_Problem to work on:_
Retype exactly what appears below from the line containing "Instruction: Expand the" down to the line containing "the subtitles and", keeping both end lines. Do not include pictures.

Stored records:
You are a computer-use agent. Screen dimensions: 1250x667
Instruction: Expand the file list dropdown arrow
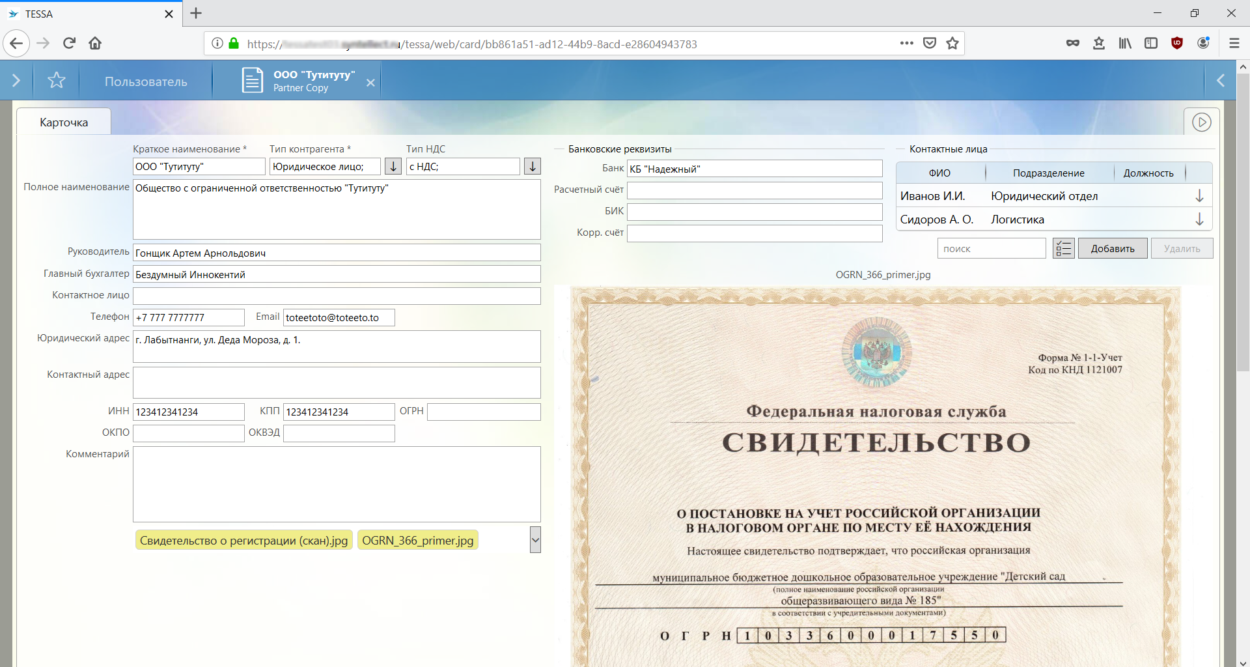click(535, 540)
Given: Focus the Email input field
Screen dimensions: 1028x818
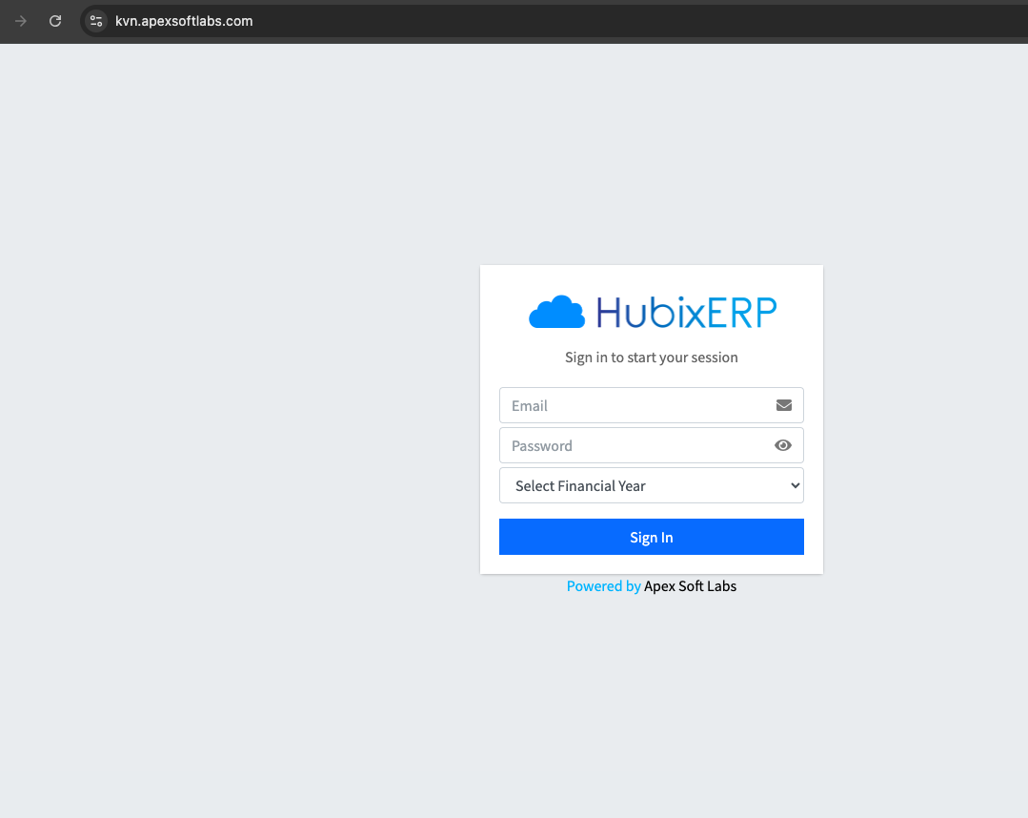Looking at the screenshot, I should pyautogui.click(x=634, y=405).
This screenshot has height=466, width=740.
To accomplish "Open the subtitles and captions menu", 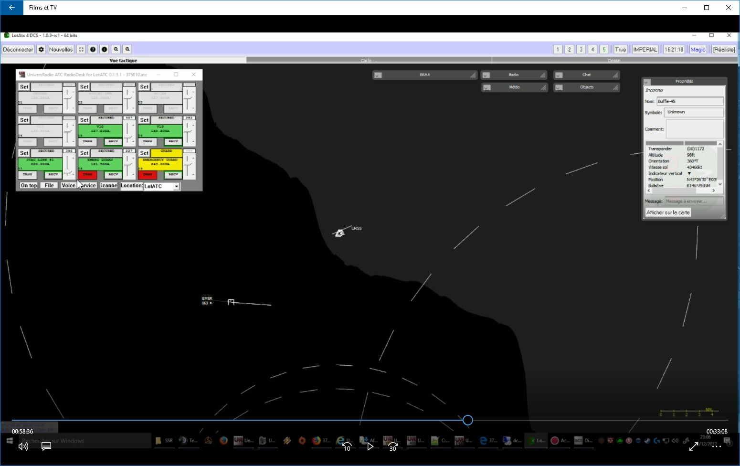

==

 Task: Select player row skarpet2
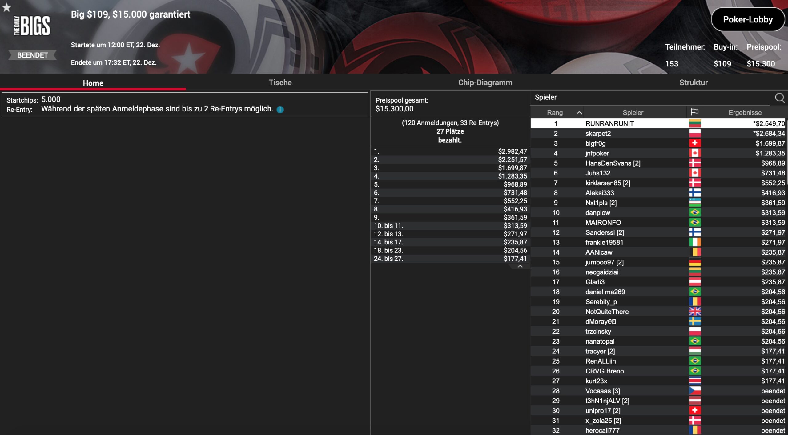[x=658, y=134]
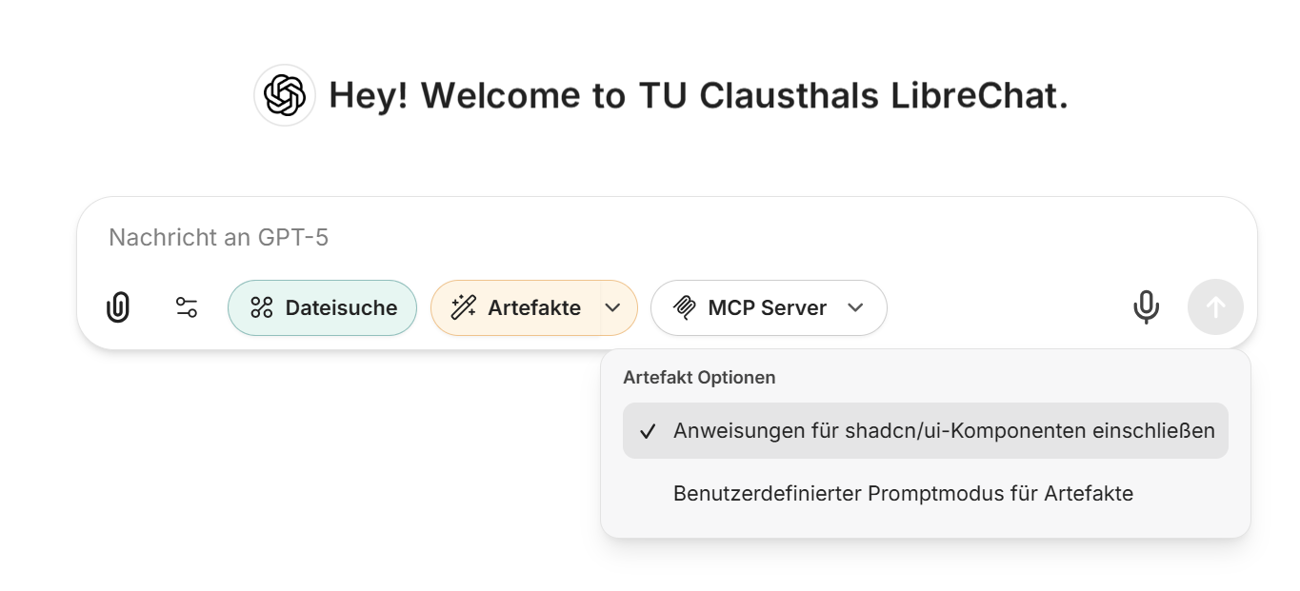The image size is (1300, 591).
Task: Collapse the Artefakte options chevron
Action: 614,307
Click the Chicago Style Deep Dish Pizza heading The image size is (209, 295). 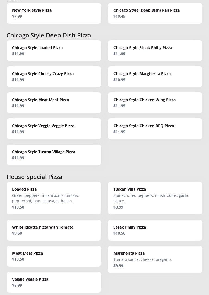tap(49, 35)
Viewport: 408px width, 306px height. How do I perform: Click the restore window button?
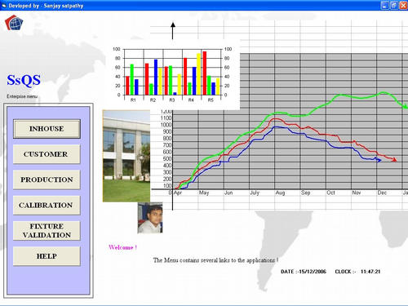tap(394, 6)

_Task answer:_
Instruction: Expand the file list dropdown arrow
click(535, 540)
Given: Focus the Email input field
Screen dimensions: 1028x818
Looking at the screenshot, I should pyautogui.click(x=634, y=405).
This screenshot has height=466, width=740.
To accomplish "Open the subtitles and captions menu", 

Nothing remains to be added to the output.